De pronto, Dolors se dio cuenta de que mi cuello estaba rígido. Le hice saber que esa falta de movimiento cervical se debía a un accidente automovilístico en el que me había visto involucrada hacía mucho tiempo, y el cual, con el paso de los años, había acabado por afectar mi columna vertebral. En 2009, una cirugía casi milagrosa me había concedido una segunda oportunidad para tener una vida “normal”.
—¡Madre mía! —exclamó ella—. Han pasado diez años desde que te operaron y, mírate nada más, ¡conduciendo una Vespa en las calles de Roma! Esto se merece un brindis.
Entre sorbo y sorbo de Prosecco, Dolors quiso saber más acerca de mi accidente. Era 1997, y mientras me dirigía a mi trabajo, un auto me alcanzó por atrás en el túnel Lincoln de Nueva York, destrozando al acto mi Honda Civic. Perdí el conocimiento no sé cuánto tiempo: el latigazo cervical impactó severamente mi cuello. Pasé cinco semanas en cuidados intensivos.
Sin embargo, era joven y fuerte, y la vida recuperó su cauce.
En cuanto me dieron de alta en el hospital, regresé a trabajar como corresponsal nacional de noticias para la cadena televisiva Univision. El daño en mis vértebras se manifestaba en un insoportable dolor casi constante. Poco después de haber dejado el hospital, mi empresa me transfirió de Nueva York a Los Ángeles. Me sentía feliz por esta oportunidad, a pesar de mi lamentable condición física.
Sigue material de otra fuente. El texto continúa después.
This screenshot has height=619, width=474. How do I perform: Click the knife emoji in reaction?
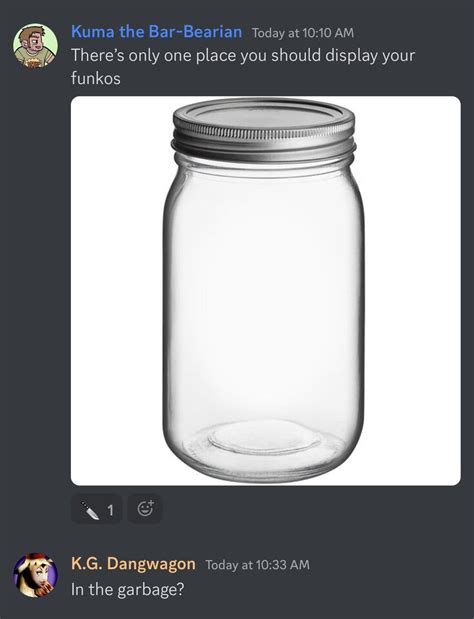90,510
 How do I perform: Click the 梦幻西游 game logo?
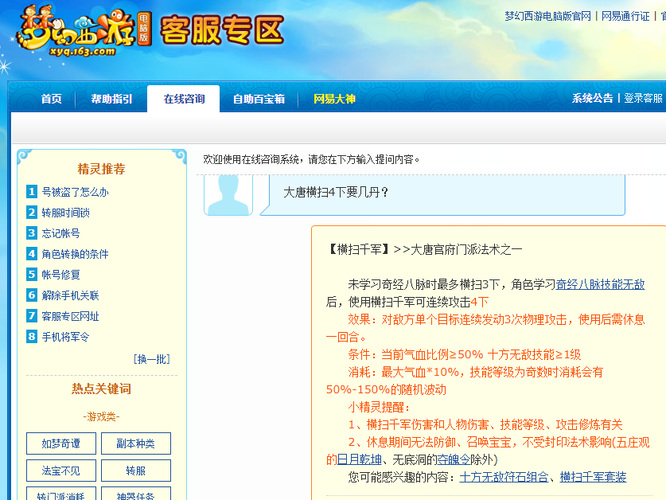pos(75,33)
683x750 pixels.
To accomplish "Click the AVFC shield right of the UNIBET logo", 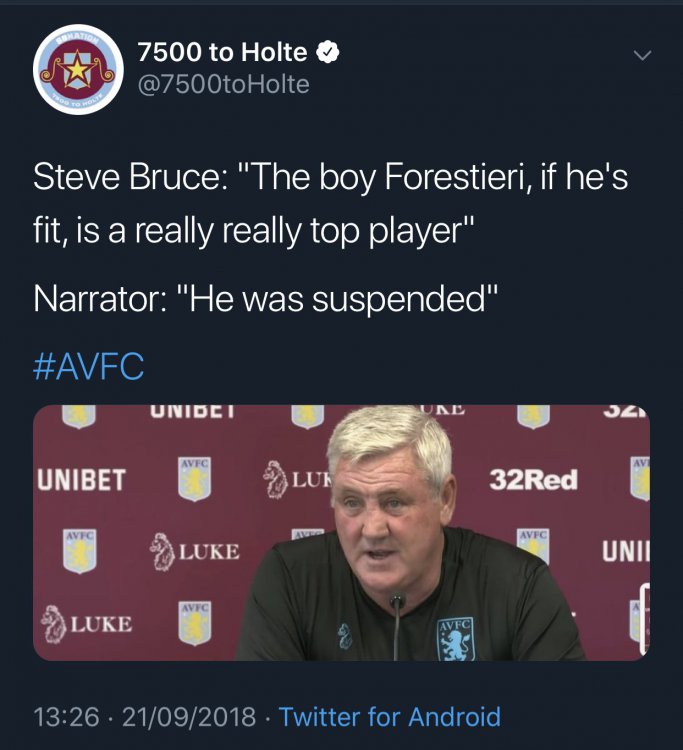I will pyautogui.click(x=194, y=478).
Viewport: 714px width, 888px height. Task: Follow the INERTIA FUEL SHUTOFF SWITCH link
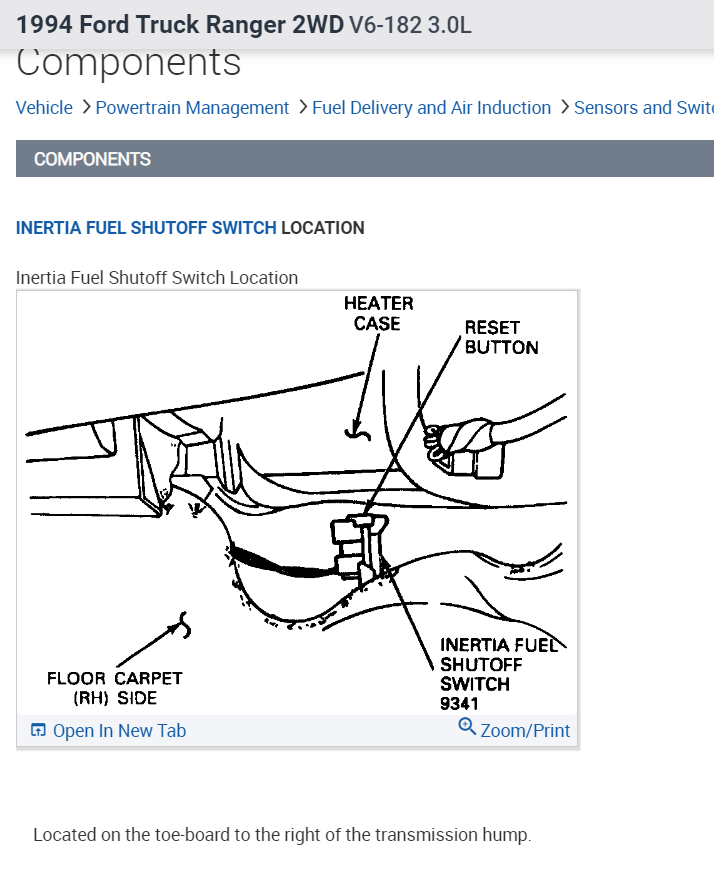pyautogui.click(x=146, y=228)
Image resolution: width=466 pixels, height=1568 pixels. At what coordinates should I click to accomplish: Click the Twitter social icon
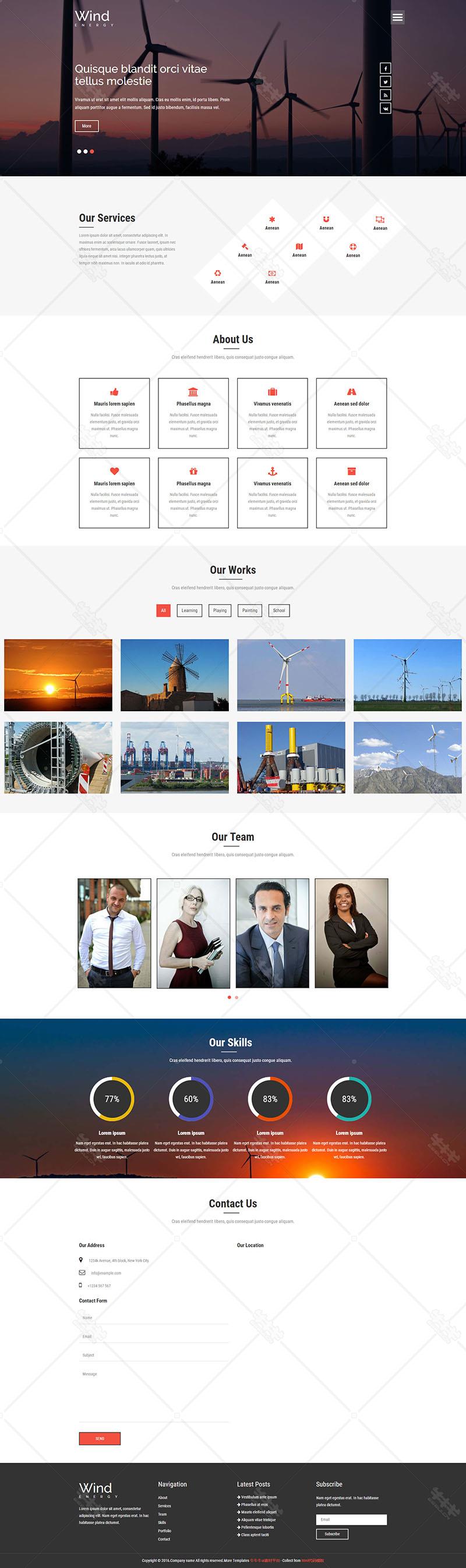(385, 81)
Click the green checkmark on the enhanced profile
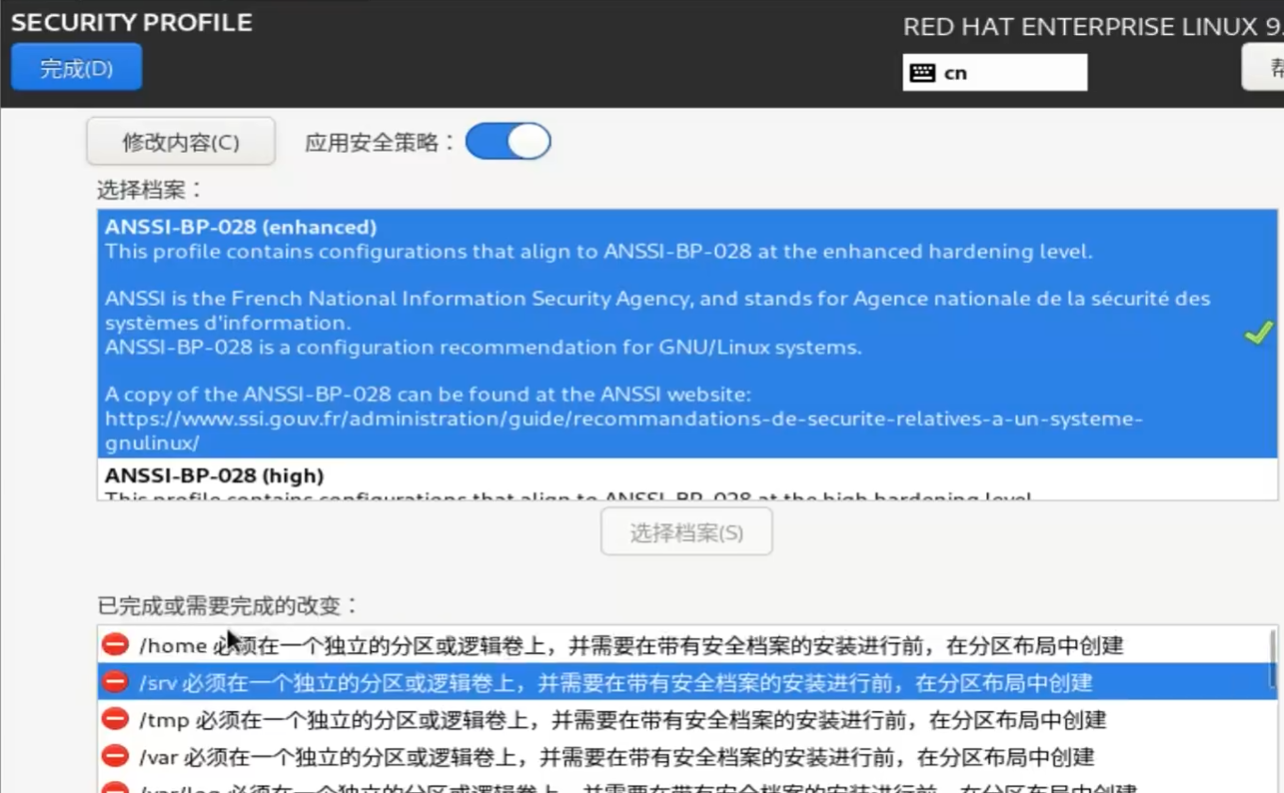Image resolution: width=1284 pixels, height=793 pixels. pyautogui.click(x=1257, y=333)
El constante dolor cervical se convirtió en parte de mi vida y así fueron pasando los meses. Sin embargo, en 2009, la rigidez y la agonía de mi cuerpo llegaron a un punto sin retorno. Al mismo tiempo, sufría las consecuencias de un doloroso divorcio. Mi vida personal estaba hecha pedazos. Me sentía destrozada física y espiritualmente.
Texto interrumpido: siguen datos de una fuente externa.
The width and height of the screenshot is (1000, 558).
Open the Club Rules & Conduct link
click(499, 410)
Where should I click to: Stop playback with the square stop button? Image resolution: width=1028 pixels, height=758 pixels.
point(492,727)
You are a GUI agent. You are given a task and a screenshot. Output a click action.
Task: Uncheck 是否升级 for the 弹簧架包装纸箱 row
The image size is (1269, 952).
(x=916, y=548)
Justo ese año me sometí a la cirugía que habría de salvar mi vida, a la que le siguieron varios meses de extenuantes sesiones de terapia. Allí debí aprender a usar de nuevo mis brazos. Le doy gracias a Dios por los amigos y las entrañables personas que se mantuvieron a mi lado mientras luchaba y me recuperaba lentamente para intentar gozar otra vez de mi movilidad.
Ya han pasado diez años desde esos días oscuros. Aún persiste la rigidez en la parte alta de mi espalda y no ceso de lidiar con algunas molestias intermitentes. ¿He dejado que esto me detenga? Bailo tango. Recorrí las calles de Londres y de París en las vacaciones del verano pasado. Ansío conocer Tailandia el próximo año. Cada día me siento afortunada de vivir y trabajar en la Ciudad de Nueva York, que para mí es ¡el lugar más fantástico de la Tierra!
Ha habido capítulos dolorosos en mi vida: traiciones, pérdidas inimaginables, el terror de quedar paralítica. Pero, al mismo tiempo, he gozado una vida extravagante. He conocido el amor, el amor absoluto, un amor que me alimenta en todo momento; he aprendido a ser una guerrera a fuerza del dolor, a ser valiente, a doblegar la tristeza y a encontrar la manera de celebrar la vida y a reírme de cualquier cosa.
De regreso a mi hotel en la Via Veneto, trepada en mi galopante Vespa, la magnificencia de Roma me colmó con una sensación de profunda gratitud ¡por ese día que no quería que se acabara jamás!